|
Birbirimizi ve kendimizi yok etme çabamızı neden başka işlere kullanmıyoruz ki? Asıl olan hepimizin özde birer insan olduğu gerçeği değil mi? Bir afet olduğunda nasıl bir oluyoruz, ya sonra… Sonra yine çıkar kavgaları başlıyor. Sanki dünyanın kuralı buymuş gibi… Kötü günlerde nasıl tüm insanlık bir anda organize olup, bir bütün olarak hareket edebiliyorsa, bunu gündelik hayatlarımızda da uygulayabilmemizi engelleyen ne? Neden kendimizi bir ırka, bir sınıfa, bir inanca ya da kültüre mal etmeye çalışıyor ve oradan saldırıyoruz ötekilere?

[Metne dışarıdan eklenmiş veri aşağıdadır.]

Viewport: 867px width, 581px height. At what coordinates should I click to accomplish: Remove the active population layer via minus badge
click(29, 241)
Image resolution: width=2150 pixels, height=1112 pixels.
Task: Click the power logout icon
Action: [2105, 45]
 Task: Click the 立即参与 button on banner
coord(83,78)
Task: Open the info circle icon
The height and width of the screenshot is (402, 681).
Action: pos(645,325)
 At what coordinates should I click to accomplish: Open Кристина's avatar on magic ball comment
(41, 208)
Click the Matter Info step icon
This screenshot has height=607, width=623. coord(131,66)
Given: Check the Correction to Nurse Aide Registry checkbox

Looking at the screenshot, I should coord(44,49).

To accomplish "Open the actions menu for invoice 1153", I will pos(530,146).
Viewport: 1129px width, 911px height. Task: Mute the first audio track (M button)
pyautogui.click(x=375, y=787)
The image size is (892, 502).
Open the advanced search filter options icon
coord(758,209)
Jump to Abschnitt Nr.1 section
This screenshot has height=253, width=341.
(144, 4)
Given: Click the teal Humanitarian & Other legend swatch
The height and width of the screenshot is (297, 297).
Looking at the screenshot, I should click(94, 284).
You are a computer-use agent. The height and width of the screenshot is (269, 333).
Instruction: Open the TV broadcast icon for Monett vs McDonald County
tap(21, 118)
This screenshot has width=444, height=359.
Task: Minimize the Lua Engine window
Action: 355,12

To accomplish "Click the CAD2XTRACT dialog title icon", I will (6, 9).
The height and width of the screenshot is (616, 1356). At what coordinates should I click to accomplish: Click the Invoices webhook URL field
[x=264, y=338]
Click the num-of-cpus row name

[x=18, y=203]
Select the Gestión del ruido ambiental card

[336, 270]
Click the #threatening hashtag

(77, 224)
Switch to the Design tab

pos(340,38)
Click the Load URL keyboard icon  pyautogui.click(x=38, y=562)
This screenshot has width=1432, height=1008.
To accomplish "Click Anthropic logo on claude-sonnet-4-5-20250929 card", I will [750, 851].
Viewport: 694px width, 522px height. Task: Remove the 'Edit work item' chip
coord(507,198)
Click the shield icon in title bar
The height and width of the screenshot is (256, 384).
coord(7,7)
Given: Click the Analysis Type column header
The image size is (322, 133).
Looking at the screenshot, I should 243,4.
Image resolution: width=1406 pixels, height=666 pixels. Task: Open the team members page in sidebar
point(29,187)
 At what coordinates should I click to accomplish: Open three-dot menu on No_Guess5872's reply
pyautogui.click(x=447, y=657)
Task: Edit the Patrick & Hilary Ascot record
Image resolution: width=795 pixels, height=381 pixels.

Çok mu zor birbirimizi anlamaya çalışmak veya birbirimize katlanmak? Goethe’nin dediği gibi; “İnsan kendini, yalnızca insanda tanır.” Karşımızdaki insanın yüreğine bir baksak, aslında isteklerinin, isteklerimiz olduğunu anlamamız zor olmaz.Her insanın bir hayatı ve söylem şekli vardır. Ne kadar tanısak da ancak kişi, kendini ifade etmesiyle anlaşılır. Bu ifade öyle hassas bir noktadır ki doğru anlaşılabilmek için, doğru ifade edebilmeliyiz. Aşkı anlatmanın birçok yolunu buluyoruz ama düşünün; içten bir “Seni seviyorum” un yerini ne tutabilir ki? Doyumluk değil, tadımlık tatlar unutulmaz aslında…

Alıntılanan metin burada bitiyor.